Figure 3: An artist's impression of Al-Bîrûnî in an Egyptian stamp.
The Greeks were fond of conducting geodic surveys for determining various fundamental distances related to the earth, such as its circumference. One such method is described by Ptolemy in his Geography. Al-Bîrûnî was known for his characteristic dry humour and uses it to full effect to introduce his method for calculating the circumference of the earth: "Here is another method for the determination of the circumference of the earth. It does not require walking in deserts." The experiment was conducted while he was travelling with King Mahmud of Ghazna in what we now know as northwest India. He recorded his expeditious account in On the Determination of the Coordinates of Cities. The method is undertaken from the summit of a mountain and requires knowledge of its height, and so, Al-Bîrûnî first sets out the method by which this quantity is determined.

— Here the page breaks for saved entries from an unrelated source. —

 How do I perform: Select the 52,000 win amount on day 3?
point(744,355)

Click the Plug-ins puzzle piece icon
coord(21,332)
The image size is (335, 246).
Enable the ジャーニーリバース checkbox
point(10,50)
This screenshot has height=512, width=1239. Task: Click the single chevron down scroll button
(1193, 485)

As Al-Bîrûnî records, he employed the method on a mountain near Nandana in India: "When I happened to be living in the fort of Nandana in the land of India, I observed from an adjacent high mountain standing west of the fort a large plan lying south of the mountain. It occurred to me I should examine this method there."
The final value for the circumference was found to match the value determined by the more elaborate procedure involving a geodetic survey. As Berggren states, "it doubtless gladdened al-Bîrûnî's heart to show that a simple mathematical argument combined with a measurement could do as well as two teams of surveyors tramping about in the desert".

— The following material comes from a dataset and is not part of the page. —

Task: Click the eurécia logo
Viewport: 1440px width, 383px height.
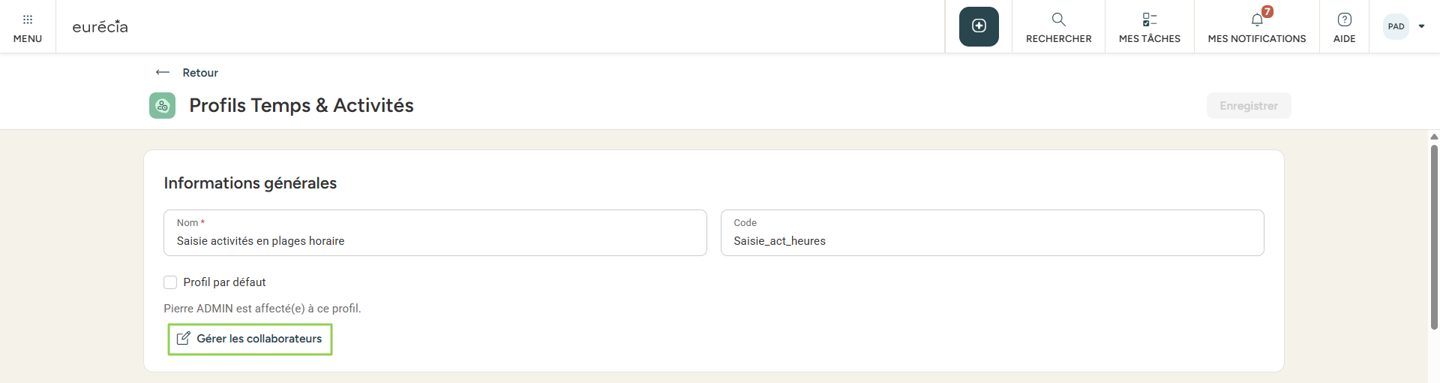Action: tap(100, 27)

Trigonometry can now be added to the list of essential areas of knowledge mastered by the Muslims and subsequently conveyed to Europe through various routes. The contribution is eloquently summarised by Berggren:
"We have seen in the preceding sections that Muslim mathematicians organized trigonometry into a systematic discipline, whose theory rested on a full complement of six functions and a variety of powerful results, such as the Law of Sines and certain key trigonometric identities … Thus trigonometry takes its place, alongside algebra and arithmetic, as part of our heritage from Islamic mathematics."
*Dr Mahbub Ghani is a Lecturer at King's College, University of London.